Furthermore, the surface of the mounting seat provided with the first bevel gear and the second bevel gear is convexly provided with a mounting column, a bearing is sleeved on the mounting column, and the first bevel gear or the second bevel gear is sleeved on the bearing.

Furthermore, the other set of opposite side surfaces of the mounting seat are provided with bumps which are abutted against the inner wall of the outer cylinder.
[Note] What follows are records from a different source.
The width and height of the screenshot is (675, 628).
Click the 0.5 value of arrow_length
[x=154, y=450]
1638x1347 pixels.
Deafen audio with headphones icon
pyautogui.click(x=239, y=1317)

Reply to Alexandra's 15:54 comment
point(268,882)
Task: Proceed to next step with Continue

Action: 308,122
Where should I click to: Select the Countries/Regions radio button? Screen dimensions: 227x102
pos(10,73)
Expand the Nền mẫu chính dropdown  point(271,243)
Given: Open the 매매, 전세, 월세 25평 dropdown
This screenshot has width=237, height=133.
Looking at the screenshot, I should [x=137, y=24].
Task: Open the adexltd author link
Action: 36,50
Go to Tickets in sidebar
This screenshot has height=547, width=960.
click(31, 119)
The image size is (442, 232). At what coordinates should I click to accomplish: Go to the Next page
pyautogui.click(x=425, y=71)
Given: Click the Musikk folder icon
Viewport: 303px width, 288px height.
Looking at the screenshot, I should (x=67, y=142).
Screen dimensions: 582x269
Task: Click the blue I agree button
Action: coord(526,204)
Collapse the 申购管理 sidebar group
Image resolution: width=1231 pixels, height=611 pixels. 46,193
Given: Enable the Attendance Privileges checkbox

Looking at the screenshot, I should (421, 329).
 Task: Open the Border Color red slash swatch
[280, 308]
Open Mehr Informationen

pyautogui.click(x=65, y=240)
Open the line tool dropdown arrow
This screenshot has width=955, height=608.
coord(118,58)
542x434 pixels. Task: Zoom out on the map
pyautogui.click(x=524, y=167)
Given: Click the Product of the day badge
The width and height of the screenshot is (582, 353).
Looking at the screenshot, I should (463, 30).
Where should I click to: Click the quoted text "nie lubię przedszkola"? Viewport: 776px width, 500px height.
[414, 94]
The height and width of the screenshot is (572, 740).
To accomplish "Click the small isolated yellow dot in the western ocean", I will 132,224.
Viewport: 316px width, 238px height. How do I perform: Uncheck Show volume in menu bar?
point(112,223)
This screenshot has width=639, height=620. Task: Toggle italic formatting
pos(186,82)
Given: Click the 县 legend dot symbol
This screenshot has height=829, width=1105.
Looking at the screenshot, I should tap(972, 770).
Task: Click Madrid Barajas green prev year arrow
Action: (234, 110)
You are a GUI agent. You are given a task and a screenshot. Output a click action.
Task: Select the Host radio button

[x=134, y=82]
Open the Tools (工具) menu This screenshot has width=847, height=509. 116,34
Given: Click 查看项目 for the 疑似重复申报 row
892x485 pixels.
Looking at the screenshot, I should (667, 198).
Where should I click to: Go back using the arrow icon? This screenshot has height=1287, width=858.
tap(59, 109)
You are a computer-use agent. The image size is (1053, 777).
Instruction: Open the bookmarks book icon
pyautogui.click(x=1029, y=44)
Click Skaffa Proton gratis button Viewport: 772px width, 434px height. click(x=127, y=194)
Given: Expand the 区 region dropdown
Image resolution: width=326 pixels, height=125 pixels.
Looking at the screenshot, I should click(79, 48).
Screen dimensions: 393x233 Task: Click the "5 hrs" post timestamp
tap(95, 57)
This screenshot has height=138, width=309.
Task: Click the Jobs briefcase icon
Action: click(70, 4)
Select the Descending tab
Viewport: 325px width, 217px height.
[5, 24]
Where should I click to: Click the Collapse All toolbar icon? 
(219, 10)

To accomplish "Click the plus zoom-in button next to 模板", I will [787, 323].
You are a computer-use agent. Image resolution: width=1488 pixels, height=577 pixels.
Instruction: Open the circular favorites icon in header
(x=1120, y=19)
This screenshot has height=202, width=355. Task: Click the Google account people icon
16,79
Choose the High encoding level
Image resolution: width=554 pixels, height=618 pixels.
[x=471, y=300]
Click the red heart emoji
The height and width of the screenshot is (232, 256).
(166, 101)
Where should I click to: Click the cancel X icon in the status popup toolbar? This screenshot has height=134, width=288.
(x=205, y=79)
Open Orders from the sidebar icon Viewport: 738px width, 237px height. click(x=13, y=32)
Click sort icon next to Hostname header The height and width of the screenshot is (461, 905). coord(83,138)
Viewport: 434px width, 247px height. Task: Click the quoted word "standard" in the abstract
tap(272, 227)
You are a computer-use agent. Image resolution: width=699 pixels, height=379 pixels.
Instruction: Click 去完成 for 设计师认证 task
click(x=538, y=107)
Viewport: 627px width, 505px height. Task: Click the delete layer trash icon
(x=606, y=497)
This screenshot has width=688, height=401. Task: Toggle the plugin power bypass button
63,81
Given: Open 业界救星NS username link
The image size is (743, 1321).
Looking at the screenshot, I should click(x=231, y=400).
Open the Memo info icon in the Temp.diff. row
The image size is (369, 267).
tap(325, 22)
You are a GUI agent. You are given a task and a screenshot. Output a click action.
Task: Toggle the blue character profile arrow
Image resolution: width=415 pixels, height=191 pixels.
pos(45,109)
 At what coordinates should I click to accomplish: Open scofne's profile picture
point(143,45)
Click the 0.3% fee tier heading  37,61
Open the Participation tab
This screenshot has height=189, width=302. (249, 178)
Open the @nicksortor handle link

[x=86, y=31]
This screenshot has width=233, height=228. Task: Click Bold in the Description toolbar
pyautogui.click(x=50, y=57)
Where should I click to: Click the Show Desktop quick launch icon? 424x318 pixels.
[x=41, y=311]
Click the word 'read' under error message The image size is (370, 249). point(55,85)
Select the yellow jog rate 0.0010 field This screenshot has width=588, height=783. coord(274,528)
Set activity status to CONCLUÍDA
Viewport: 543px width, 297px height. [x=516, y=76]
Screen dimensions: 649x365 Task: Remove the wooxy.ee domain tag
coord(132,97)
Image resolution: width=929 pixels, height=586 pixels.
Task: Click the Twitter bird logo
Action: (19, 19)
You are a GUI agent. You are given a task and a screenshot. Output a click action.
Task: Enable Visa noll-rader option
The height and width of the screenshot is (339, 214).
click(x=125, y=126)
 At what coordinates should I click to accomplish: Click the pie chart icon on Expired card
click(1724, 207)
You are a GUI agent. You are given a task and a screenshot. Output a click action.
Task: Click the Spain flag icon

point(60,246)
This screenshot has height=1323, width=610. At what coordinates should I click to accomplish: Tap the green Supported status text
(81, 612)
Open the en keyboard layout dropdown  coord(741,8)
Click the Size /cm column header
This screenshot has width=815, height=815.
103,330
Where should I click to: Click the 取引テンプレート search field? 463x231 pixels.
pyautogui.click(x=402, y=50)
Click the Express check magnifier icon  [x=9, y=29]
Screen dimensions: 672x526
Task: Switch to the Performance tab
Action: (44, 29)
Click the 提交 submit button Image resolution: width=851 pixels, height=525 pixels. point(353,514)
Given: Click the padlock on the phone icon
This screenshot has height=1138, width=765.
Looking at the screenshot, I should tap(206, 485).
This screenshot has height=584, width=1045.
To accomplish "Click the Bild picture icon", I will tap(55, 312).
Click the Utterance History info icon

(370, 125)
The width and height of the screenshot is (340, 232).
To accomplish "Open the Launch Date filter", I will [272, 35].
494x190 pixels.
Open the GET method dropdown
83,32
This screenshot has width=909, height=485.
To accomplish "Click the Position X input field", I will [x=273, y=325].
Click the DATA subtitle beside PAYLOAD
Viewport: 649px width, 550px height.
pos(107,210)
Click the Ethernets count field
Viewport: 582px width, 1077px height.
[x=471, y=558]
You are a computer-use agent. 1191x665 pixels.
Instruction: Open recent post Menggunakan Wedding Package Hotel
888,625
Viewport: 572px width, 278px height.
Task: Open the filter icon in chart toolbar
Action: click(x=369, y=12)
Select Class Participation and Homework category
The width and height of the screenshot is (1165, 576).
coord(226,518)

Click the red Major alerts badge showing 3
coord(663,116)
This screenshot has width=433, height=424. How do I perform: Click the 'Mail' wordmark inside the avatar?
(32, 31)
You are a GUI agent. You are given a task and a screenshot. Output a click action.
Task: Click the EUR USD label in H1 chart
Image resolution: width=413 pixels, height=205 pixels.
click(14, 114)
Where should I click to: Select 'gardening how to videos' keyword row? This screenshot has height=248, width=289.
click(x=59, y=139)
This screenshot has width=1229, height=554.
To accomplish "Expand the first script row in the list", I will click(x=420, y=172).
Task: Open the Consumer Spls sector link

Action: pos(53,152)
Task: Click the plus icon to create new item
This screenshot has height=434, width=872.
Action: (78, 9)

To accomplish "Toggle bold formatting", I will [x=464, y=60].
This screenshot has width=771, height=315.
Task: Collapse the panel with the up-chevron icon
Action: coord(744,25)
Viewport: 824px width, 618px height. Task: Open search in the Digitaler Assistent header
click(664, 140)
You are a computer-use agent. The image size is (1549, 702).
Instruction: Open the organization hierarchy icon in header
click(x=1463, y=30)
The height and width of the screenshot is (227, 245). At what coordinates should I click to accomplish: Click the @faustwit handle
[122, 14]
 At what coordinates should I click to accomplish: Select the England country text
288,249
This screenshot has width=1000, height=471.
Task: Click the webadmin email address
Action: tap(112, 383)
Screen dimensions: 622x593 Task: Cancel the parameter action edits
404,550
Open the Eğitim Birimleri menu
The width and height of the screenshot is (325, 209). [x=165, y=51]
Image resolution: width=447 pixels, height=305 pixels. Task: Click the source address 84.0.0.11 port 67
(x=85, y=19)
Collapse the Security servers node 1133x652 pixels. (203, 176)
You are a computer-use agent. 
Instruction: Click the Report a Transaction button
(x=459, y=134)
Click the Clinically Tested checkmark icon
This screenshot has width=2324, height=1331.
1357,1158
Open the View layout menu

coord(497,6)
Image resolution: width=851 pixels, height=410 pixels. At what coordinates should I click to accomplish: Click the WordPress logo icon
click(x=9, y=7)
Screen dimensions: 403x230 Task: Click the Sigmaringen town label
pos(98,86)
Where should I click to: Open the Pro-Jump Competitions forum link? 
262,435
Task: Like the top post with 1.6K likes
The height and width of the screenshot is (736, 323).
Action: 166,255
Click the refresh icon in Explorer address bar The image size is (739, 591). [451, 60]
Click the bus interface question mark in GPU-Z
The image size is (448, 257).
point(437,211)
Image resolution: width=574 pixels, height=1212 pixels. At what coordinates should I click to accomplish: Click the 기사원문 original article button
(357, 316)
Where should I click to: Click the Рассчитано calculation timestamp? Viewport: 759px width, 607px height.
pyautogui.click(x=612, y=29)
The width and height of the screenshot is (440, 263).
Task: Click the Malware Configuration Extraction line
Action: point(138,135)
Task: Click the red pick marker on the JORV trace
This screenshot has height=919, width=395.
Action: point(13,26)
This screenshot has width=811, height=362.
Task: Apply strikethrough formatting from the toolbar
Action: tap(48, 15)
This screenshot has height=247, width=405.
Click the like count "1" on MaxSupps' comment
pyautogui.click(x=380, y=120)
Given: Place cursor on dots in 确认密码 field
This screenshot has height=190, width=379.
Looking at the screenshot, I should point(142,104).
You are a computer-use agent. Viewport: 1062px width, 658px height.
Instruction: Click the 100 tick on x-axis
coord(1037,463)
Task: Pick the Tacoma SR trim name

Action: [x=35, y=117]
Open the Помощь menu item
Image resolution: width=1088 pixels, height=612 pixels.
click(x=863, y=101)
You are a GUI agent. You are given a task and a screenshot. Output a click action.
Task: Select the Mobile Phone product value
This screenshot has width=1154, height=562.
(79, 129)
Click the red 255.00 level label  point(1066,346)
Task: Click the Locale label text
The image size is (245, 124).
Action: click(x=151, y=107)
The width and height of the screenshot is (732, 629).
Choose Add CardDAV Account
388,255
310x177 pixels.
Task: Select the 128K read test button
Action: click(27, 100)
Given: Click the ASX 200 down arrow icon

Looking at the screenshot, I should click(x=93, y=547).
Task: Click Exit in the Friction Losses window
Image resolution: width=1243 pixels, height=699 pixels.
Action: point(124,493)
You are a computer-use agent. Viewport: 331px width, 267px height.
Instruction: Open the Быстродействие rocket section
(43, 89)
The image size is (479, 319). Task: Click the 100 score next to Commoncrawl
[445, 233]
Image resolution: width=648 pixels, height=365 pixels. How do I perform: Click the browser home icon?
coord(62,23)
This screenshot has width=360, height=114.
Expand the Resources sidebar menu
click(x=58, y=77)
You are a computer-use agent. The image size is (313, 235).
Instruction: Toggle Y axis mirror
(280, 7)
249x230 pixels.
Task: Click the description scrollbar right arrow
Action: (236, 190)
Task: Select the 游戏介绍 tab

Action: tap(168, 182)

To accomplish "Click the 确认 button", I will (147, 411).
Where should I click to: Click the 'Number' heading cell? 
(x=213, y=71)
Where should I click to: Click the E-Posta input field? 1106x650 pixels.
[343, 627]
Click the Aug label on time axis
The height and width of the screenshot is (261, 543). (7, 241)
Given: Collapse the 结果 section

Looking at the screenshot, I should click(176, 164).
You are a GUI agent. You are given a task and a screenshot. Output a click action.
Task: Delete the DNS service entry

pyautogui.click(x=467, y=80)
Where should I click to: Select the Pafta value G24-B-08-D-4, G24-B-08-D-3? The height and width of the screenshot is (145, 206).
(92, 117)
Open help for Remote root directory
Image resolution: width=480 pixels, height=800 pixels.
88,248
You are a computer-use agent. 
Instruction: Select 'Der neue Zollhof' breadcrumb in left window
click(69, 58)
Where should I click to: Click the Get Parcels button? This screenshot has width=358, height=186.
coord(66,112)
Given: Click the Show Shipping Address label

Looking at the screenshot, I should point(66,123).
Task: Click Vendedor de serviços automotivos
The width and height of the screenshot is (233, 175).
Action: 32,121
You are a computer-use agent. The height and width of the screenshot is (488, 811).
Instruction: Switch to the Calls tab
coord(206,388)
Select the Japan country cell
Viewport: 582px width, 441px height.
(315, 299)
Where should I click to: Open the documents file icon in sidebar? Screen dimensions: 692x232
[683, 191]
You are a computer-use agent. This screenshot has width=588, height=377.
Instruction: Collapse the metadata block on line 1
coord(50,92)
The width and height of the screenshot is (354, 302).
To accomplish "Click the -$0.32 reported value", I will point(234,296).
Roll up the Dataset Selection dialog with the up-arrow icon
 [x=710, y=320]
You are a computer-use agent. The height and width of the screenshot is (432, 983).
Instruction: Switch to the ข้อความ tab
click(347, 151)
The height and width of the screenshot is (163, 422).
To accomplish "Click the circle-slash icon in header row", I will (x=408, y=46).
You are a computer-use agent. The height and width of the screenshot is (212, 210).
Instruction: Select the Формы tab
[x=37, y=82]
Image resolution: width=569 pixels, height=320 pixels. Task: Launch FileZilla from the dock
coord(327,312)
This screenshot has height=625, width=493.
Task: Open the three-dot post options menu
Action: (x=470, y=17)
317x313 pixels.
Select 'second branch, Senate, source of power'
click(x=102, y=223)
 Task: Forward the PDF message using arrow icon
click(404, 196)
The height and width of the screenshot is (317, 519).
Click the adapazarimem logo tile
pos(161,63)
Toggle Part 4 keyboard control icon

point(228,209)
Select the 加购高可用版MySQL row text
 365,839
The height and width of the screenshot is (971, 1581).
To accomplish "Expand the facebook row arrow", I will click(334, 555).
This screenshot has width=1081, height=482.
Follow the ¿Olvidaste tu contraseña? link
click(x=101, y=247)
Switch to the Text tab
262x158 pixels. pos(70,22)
Furthermore, the inner wall of urceolus has at least one guide rail along the circumference equipartition, and the guide rail is arranged along the axial of urceolus, and the outer wall of inner tube has at least one guide slot with the guide rail adaptation along the circumference equipartition, and the guide rail slides and inlays in the guide slot.

Furthermore, the diameter of the end part of the outer cylinder matched with the inner cylinder is reduced gradually to form a limiting structure.

The invention provides a lighting device for solving the technical problems of low power generation efficiency, time and labor waste of the existing manual power generation emergency lighting device, which has the following specific structure:

the utility model provides a lighting device, be equipped with above-mentioned flexible rod-type syntropy rotation output mechanism, still including being located the inboard lighting assembly of urceolus tip, lighting assembly is including fixing the bearing frame on the urceolus inner wall, install antifriction bearing on the bearing frame, lighting assembly is still including the installation pole, the one end of installation pole links firmly with the dustcoat that the screw push rod did not run through and the other end rotates and supports in antifriction bearing, installation pole and antifriction bearing are all coaxial with the urceolus, fixed cover is equipped with the permanent magnet on the installation pole, the outside cover of permanent magnet is equipped with the stator coil that is fixed in on the urceolus inner wall.

Furthermore, both ends of the inner cylinder are provided with driving components, both ends of the inner cylinder are matched with an outer cylinder to form a telescopic structure with both ends, and a reversing component, a spiral push rod and a lighting component are arranged in each outer cylinder.

Furthermore, a rectifier bridge, a storage battery and a switch are arranged between the stator coil and the illuminating lamp.

Furthermore, the outer cylinder is made of a magnetism isolating material, and the rolling bearing is made of a non-magnetic material.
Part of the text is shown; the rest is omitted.